What Happened and What Should I Do Next? Identifying Algorithms Multicellular Decision Making

Wed@Hariri: Meet Our Fellows Series

Allyson Sgro, Assistant Professor of Biomedical Engineering at the College of Engineering

When:
Wednesday, October 30, 2019
2:45pm to 4:00pm

Where:
Life Science & Engineering Building, 24 Cummington Mall, Room LSE 103 


Abstract: Coordinating behaviors across groups of cells is critical for a wide range of biological processes ranging from development to wound healing. How information about these basic group behaviors is encoded at the level of single cells is still an open question. Cells have their own intracellular signaling programs that encode information about the environment and then have an algorithm to decided what to do based on this information, but the specific algorithms cells use in most cases are completely unknown. Furthermore, there are many different group behaviors populations of cells can exhibit.

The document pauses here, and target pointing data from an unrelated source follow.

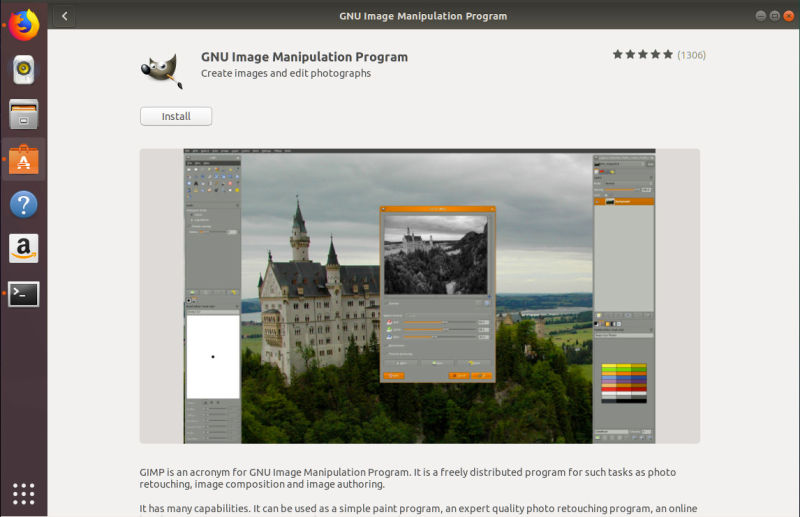The image size is (800, 517).
Task: Open Rhythmbox music player from the dock
Action: [x=23, y=70]
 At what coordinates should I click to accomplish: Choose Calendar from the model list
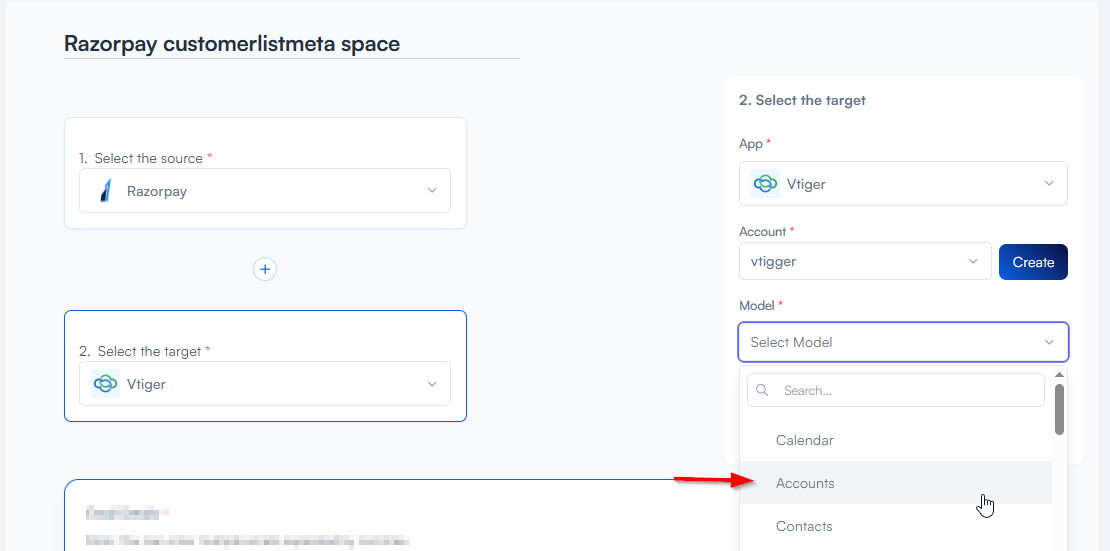click(x=804, y=440)
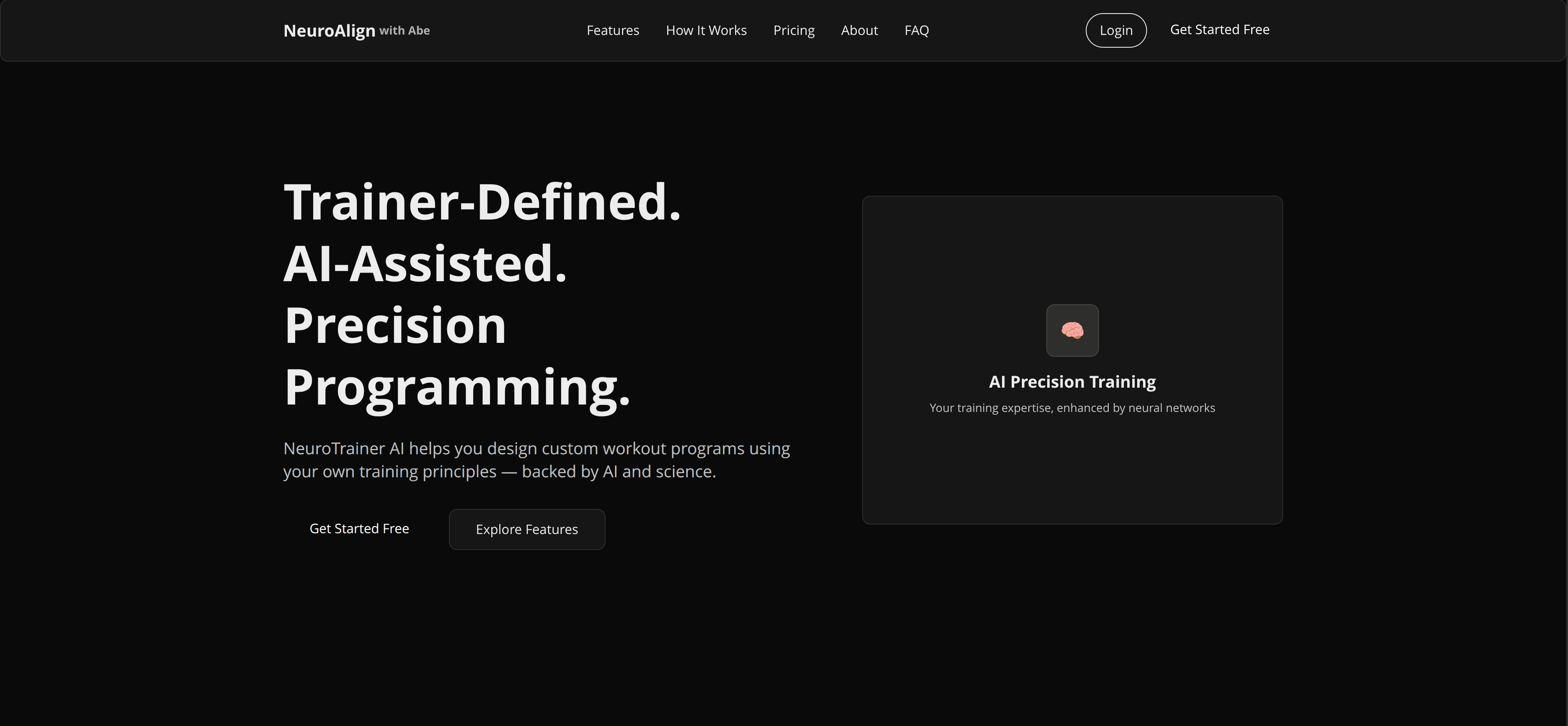Click the NeuroTrainer AI description paragraph
Screen dimensions: 1568x726
(536, 460)
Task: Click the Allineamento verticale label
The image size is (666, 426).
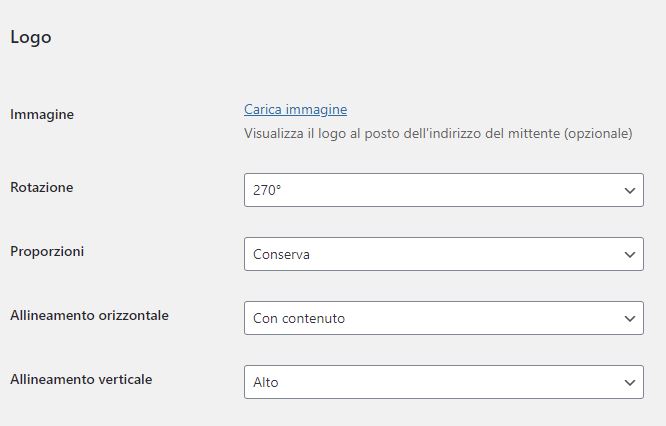Action: pyautogui.click(x=81, y=379)
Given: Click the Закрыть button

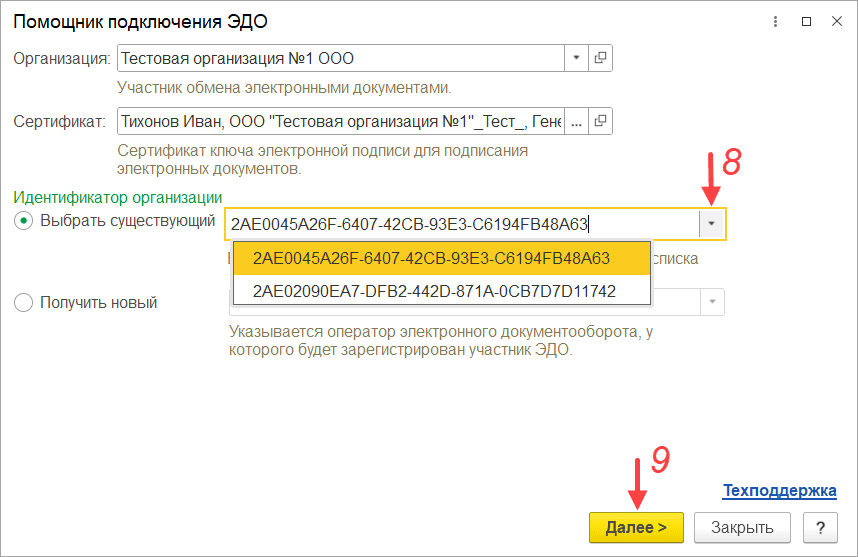Looking at the screenshot, I should coord(742,527).
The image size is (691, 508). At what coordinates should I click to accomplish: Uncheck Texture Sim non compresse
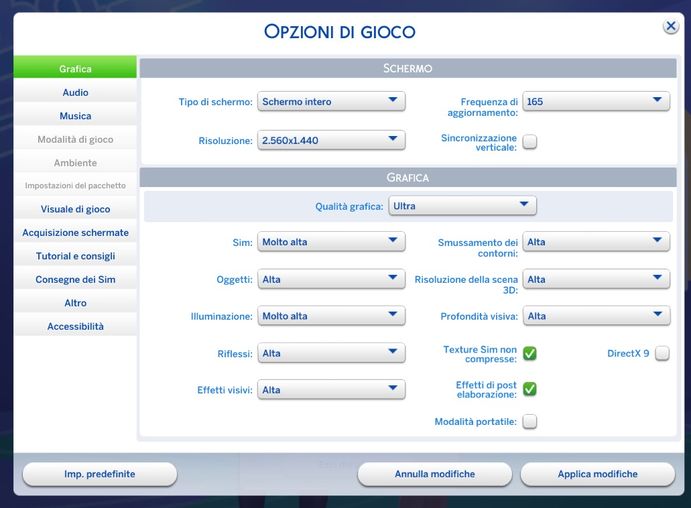tap(529, 352)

Identifying what single cells tune in their own programs to produce changes in their behaviors would yield parameters, we can control when reprogramming these systems for our benefit. To address this challenge, we are pursuing complementary efforts in multiple model systems where single-cell level and collective signaling can be simultaneously quantified with group behaviors. We are interrogating signaling algorithms in these systems using a combination of techniques to visualize and control cellular signaling. Through directly controlling signaling, we can causally link our observations of single-cell information processing algorithms to the population-wide behaviors they control. Together, these efforts will allow us to identify how population-wide multicellular behaviors are regulated by single cells.

Allyson Sgro

Bio: Allyson Sgro is an Assistant Professor of Biomedical Engineering at the College of Engineering. Her research is creating new methods to observe and control cellular behaviors to develop a predictive understanding of how the signals inside and among cells shape group activity. Complex group behaviors—from biofilm formation to wound healing, tissue assembly, or cell development—are determined by communication between individual cells. In the past, technological challenges have prevented the connecting of microscale signaling events inside and between individual cells with the population-wide changes they cause. By identifying how cells communicate to work together in different organisms and contexts, she can design new tools to control this communication and reprogram cell behavior to engineer new functions and optimize human health. Sgro completed her Ph.D. and MS in Chemistry at the University of Washington. She received her BA in Chemistry and Pre-Medical Studies at Bard College at Simon’s Rock. She is also the recipient of a Burroughs Wellcome Fund Career Award at the Scientific Interface for extraordinary early-career interdisciplinary scientists furthering biomedical research.